* [INSTRUCTION]
Convert these lines into a JSON list of strings, with one string per line and blank lines omitted.

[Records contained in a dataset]
☆ ☆ ☆ ☆ ☆

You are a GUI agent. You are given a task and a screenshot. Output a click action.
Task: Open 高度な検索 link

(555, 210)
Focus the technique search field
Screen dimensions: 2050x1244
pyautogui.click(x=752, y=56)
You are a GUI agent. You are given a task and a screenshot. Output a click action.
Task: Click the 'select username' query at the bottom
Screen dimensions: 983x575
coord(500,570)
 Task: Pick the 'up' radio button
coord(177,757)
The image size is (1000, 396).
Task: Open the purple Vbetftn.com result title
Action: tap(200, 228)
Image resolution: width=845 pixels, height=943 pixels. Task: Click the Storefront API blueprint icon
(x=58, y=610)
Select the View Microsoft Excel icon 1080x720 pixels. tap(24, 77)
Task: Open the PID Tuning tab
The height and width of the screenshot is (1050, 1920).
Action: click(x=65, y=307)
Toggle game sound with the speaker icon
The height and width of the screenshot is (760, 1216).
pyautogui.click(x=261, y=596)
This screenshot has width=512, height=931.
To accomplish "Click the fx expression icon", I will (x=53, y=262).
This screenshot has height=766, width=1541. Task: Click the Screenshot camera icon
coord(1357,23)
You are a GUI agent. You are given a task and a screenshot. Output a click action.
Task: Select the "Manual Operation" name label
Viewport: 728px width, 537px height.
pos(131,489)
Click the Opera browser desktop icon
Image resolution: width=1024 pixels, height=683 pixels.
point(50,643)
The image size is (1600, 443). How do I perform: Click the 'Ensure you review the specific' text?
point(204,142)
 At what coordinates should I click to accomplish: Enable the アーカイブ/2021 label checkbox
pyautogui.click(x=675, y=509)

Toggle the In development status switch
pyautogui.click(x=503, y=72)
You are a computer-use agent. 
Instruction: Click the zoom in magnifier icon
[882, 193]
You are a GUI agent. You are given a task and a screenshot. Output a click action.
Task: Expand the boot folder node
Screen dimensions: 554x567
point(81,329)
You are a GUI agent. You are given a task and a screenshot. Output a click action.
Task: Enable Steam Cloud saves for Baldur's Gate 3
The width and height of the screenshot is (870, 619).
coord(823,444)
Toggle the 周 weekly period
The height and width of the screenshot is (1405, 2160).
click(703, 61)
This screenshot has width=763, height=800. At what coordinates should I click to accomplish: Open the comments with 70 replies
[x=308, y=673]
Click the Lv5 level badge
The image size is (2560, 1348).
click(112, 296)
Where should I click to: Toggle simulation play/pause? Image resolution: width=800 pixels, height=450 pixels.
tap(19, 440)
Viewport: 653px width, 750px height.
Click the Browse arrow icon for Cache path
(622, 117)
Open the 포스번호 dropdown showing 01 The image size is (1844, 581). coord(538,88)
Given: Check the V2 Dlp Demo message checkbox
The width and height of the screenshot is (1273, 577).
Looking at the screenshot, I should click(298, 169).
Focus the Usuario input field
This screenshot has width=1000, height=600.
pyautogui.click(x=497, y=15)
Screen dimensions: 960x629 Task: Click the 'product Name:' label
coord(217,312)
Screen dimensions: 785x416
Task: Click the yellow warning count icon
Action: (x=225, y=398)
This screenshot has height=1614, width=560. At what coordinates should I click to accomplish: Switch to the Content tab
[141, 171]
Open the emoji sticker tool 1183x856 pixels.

☆ ☆ ☆ ☆ ☆

* [FINISHED EXERCISE]
[
  "You are a GUI agent. You are given a task and a screenshot. Output a click action.",
  "Task: Open 高度な検索 link",
  "(555, 210)",
  "Focus the technique search field",
  "Screen dimensions: 2050x1244",
  "pyautogui.click(x=752, y=56)",
  "You are a GUI agent. You are given a task and a screenshot. Output a click action.",
  "Task: Click the 'select username' query at the bottom",
  "Screen dimensions: 983x575",
  "coord(500,570)",
  " Task: Pick the 'up' radio button",
  "coord(177,757)",
  "The image size is (1000, 396).",
  "Task: Open the purple Vbetftn.com result title",
  "Action: tap(200, 228)",
  "Image resolution: width=845 pixels, height=943 pixels. Task: Click the Storefront API blueprint icon",
  "(x=58, y=610)",
  "Select the View Microsoft Excel icon 1080x720 pixels. tap(24, 77)",
  "Task: Open the PID Tuning tab",
  "The height and width of the screenshot is (1050, 1920).",
  "Action: click(x=65, y=307)",
  "Toggle game sound with the speaker icon",
  "The height and width of the screenshot is (760, 1216).",
  "pyautogui.click(x=261, y=596)",
  "This screenshot has width=512, height=931.",
  "To accomplish \"Click the fx expression icon\", I will (x=53, y=262).",
  "This screenshot has height=766, width=1541. Task: Click the Screenshot camera icon",
  "coord(1357,23)",
  "You are a GUI agent. You are given a task and a screenshot. Output a click action.",
  "Task: Select the \"Manual Operation\" name label",
  "Viewport: 728px width, 537px height.",
  "pos(131,489)",
  "Click the Opera browser desktop icon",
  "Image resolution: width=1024 pixels, height=683 pixels.",
  "point(50,643)",
  "The image size is (1600, 443). How do I perform: Click the 'Ensure you review the specific' text?",
  "point(204,142)",
  " At what coordinates should I click to accomplish: Enable the アーカイブ/2021 label checkbox",
  "pyautogui.click(x=675, y=509)",
  "Toggle the In development status switch",
  "pyautogui.click(x=503, y=72)",
  "You are a computer-use agent. ",
  "Instruction: Click the zoom in magnifier icon",
  "[882, 193]",
  "You are a GUI agent. You are given a task and a screenshot. Output a click action.",
  "Task: Expand the boot folder node",
  "Screen dimensions: 554x567",
  "point(81,329)",
  "You are a GUI agent. You are given a task and a screenshot. Output a click action.",
  "Task: Enable Steam Cloud saves for Baldur's Gate 3",
  "The width and height of the screenshot is (870, 619).",
  "coord(823,444)",
  "Toggle the 周 weekly period",
  "The height and width of the screenshot is (1405, 2160).",
  "click(703, 61)",
  "This screenshot has width=763, height=800. At what coordinates should I click to accomplish: Open the comments with 70 replies",
  "[x=308, y=673]",
  "Click the Lv5 level badge",
  "The image size is (2560, 1348).",
  "click(112, 296)",
  "Where should I click to: Toggle simulation play/pause? Image resolution: width=800 pixels, height=450 pixels.",
  "tap(19, 440)",
  "Viewport: 653px width, 750px height.",
  "Click the Browse arrow icon for Cache path",
  "(622, 117)",
  "Open the 포스번호 dropdown showing 01 The image size is (1844, 581). coord(538,88)",
  "Given: Check the V2 Dlp Demo message checkbox",
  "The width and height of the screenshot is (1273, 577).",
  "Looking at the screenshot, I should click(298, 169).",
  "Focus the Usuario input field",
  "This screenshot has width=1000, height=600.",
  "pyautogui.click(x=497, y=15)",
  "Screen dimensions: 960x629 Task: Click the 'product Name:' label",
  "coord(217,312)",
  "Screen dimensions: 785x416",
  "Task: Click the yellow warning count icon",
  "Action: (x=225, y=398)",
  "This screenshot has height=1614, width=560. At what coordinates should I click to accomplish: Switch to the Content tab",
  "[141, 171]",
  "Open the emoji sticker tool 1183x856 pixels."
]